Bear Creek tracks silver, gold at Corani

The silver-rich Trench 4 zone on Bear Creek Mining's Corani property in southern Peru. Assays yielded grades averaging 3.7 oz. silver per tonne over 120 metres.

The silver-rich Trench 4 zone on Bear Creek Mining's Corani property in southern Peru. Assays yielded grades averaging 3.7 oz. silver per tonne over 120 metres.

Vancouver — Surface trenching by Bear Creek Mining (BCM-V) has uncovered additional silver mineralization on the Corani gold-silver project in southeastern Peru.

Bear Creek can earn up to a 70% interest in the 23-sq.-km property from Rio Tinto (RTP-N). The property is perched at an elevation of 4,600-5,000 metres on the eastern side of the Andes, near the Bolivian border.

Five trenches provided a weighted average of 103 grams silver per tonne over a combined length of 562 metres. Each trench contains higher-grade segments of up to 186 grams over 48 metres. Most of the trenches ended in mineralization.

The newly uncovered silver zone is 112 metres wide and open in all directions, and 3 km southeast of a separate zone of high-grade gold mineralization in outcrop. In the gold zone, trenching and chip sampling over 2-metre intervals returned 52 metres grading 0.57 gram gold, including 8 metres of 1.2 grams gold. Another trench yielded 2.9 grams gold over 58 metres, including 6.7 grams gold over 20 metres.

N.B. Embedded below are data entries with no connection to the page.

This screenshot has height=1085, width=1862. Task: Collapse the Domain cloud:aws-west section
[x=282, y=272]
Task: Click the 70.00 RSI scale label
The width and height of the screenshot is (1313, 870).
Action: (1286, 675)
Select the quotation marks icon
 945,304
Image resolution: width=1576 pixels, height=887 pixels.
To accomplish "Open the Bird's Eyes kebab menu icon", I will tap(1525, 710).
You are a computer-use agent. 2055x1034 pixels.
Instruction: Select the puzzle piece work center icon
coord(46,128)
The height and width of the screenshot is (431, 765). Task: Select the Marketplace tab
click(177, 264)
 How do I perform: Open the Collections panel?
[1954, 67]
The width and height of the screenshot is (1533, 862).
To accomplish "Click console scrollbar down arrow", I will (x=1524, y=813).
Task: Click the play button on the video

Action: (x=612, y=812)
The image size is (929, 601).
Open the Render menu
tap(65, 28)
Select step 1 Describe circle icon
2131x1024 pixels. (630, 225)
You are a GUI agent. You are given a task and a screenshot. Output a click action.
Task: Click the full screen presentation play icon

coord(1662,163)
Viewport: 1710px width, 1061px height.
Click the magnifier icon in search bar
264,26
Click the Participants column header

“These results exceed our expectations both for the silver-rich portion of the district and the confirmation of significant gold mineralization,” says Bear Creek President Andrew Swarthout.

The gold mineralization occurs in veins hosted by argillic-altered volcanics. The presence of stibnite would seem to indicate a high-level epithermal system at Corani, giving added depth potential to the 2-by-5-km target area defined by alteration on surface.

“We are in the high levels of an epithermal system that has all the earmarks of being large, and which is possibly driven by a copper porphyry system at depth,” says Swarthout.

Drilling in the 1990s outlined mineralization grading 2-5 grams gold at depth.

Bear Creek has budgeted US$350,000 for exploration, including diamond drilling to test the depth extent of the gold and silver zones.

Quartz diorites and andesitic intrusions on surface grade up to 0.2% copper, and these may represent a feeder system roughly 500 metres below surface, says Swarthout.

For the time being, however, Bear Creek has set its sights on the property’s precious metal potential. Crews continue to trench, map and sample along the strike extensions of the silver and gold zones in an effort to track the mineralization over 1 km on surface.

Meanwhile, the company has several other gold-silver projects on the go in southeastern Peru — among them, Santa Ana, which is being explored for silver, lead, zinc and barite. The alteration zone measures 2.8 by 0.6 km on surface and is 80 metres thick.

At the same time, Bear Creek has arranged to acquire the regional geochemical and geological data of AngloGold Ashanti (AU-N). The data cover 180,000 sq. km. and were culled from 9,000 stream-sediment and rock samples.

Bear Creek can acquire any prospects in the area in exchange for shares plus warrants. AngloGold can back-in for a 65% interest in any such prospect by funding a feasibility study.

The junior already has an agreement in place for the Pichacani Norte gold-silver property.